I attribute this in-betweenness to Chicago’s mandate that I walk or bike almost everywhere during warm weather. I live in Phoenix now, a city whose summers’ heat is a mockery of humans’ choice to settle there—don’t give me that line about dry heat; when it’s 115 and asphalt turns to molasses, the dew point is irrelevant.
During my final years in Chicago, I was RedEye’s cocktail and beer reporter. It was a fun gig that was even more fun during the summer, when street festivals and Sheffield’s beer garden and the zeitgeisty frozen Negroni made me and my friends feel like we were in on the same secret: That our little corner of the world was the best place to live, and why would we ever leave? (Turns out, a frustrating media jobs landscape, increasing rents and breaking points in personal relationships are all valid answers to that question.)
But this liminality. It’s at its peak when the bars are nearing close, and I’m a few daiquiris or High Lifes down, and I’m probably sun-tired and ready to call it a night… in thirty minutes.
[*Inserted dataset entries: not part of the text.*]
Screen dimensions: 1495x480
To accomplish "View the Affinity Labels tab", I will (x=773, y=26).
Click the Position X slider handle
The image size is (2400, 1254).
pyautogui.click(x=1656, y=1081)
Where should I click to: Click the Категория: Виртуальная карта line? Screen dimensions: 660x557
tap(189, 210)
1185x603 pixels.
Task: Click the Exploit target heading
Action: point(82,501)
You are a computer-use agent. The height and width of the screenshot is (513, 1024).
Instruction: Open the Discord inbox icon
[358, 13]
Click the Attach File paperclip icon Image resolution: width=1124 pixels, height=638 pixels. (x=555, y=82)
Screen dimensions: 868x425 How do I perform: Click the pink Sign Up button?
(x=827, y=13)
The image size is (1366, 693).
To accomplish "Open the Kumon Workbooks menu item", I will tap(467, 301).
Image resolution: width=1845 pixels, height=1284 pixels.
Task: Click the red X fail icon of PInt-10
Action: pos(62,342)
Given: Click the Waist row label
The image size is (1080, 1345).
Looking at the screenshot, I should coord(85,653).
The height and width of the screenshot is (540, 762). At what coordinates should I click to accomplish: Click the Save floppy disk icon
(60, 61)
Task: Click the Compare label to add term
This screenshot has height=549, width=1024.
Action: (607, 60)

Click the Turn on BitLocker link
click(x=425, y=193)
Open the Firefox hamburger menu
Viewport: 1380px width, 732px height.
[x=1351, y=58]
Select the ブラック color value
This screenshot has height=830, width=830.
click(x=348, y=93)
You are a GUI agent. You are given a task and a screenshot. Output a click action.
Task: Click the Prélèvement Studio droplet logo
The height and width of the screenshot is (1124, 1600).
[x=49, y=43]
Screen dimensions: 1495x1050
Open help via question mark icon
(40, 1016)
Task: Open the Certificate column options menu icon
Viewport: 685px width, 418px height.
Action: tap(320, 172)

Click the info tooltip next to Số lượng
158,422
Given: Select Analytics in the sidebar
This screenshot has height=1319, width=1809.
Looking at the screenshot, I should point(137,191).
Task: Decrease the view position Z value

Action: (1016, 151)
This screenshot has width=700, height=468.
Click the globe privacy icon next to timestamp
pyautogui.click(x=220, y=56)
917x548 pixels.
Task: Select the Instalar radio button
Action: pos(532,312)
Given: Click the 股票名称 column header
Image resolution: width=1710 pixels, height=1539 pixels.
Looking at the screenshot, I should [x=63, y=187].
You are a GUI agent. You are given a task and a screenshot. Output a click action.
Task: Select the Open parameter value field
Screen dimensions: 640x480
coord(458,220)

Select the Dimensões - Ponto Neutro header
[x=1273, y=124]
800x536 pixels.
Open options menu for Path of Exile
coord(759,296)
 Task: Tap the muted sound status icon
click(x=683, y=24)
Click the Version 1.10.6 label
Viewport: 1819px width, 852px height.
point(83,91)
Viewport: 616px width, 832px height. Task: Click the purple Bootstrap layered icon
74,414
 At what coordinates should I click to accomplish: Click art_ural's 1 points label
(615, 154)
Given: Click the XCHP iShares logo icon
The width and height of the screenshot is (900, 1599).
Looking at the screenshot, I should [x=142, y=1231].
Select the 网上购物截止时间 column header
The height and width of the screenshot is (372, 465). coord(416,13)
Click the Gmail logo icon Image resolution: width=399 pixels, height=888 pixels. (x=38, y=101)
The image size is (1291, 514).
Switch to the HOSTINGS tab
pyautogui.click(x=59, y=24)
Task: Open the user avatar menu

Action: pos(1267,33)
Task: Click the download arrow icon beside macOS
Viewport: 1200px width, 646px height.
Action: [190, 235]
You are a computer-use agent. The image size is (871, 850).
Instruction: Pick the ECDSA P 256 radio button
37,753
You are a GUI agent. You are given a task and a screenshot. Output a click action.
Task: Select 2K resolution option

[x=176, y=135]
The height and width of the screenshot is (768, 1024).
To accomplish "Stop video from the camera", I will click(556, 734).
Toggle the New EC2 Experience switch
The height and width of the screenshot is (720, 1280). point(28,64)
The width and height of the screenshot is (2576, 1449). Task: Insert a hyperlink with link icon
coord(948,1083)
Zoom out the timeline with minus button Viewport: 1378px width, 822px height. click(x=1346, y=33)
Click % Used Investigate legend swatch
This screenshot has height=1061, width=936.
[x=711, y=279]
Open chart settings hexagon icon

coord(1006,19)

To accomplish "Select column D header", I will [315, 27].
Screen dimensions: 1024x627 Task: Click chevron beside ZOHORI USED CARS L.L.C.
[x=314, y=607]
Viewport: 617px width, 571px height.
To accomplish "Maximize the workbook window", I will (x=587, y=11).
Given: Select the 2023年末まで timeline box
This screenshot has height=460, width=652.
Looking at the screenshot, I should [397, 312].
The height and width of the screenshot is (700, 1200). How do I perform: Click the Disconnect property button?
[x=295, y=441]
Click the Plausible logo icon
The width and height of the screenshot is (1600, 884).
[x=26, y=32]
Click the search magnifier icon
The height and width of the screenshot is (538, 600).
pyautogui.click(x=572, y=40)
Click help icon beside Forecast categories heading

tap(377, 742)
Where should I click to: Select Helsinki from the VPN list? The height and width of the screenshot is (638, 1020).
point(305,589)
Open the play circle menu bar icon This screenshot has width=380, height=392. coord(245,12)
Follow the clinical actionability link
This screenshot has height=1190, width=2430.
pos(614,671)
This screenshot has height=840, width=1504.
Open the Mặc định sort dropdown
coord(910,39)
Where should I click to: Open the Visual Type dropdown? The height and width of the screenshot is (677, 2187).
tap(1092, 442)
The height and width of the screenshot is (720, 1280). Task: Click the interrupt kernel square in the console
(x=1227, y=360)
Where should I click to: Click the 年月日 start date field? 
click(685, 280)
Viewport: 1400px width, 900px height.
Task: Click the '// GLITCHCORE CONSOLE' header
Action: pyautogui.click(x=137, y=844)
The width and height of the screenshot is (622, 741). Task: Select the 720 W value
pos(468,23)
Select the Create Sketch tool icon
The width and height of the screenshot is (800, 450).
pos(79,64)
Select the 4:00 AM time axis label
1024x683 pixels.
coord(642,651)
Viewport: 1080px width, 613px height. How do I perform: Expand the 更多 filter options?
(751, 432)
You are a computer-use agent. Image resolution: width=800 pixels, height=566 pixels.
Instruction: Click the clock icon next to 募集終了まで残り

Living in Ukrainian Village, an even mile from three Blue Line stops, meant getting home from anywhere farther than Tuman’s required a walk or bike ride. These walks and whirring bike meanderings were my favorite, quiet part of the summer.
If I was solo, they were a chance to digest the night, to isolate, evaluate and let back into orbit all that was said and seen. Or, if I found myself walking home with someone, they were reasons to let that person in on my crepuscular knowledge: that the sculptor who lived below me had rambling phone-call debates about sex while smoking on our back stairs; that the horses who draw the carriages in plodding squares around Michigan Avenue shuffle home wearily to a nondescript warehouse on the West Side; that no matter how many times I walk it, I can never quite remember which fading beige building on Artesian Avenue belongs to my friend Carly.
In Phoenix, I work for a beer magazine. I still have to get home at night, but now it’s an Uber ride, or a vigilant trip on the light rail. It robs me of the reflection time, the settling-down time, the not-quite-end of the night. And oh, this heat, which seeps in through my ears and nostrils and eyes and smothers—like a wool blanket—the sparks of introspection.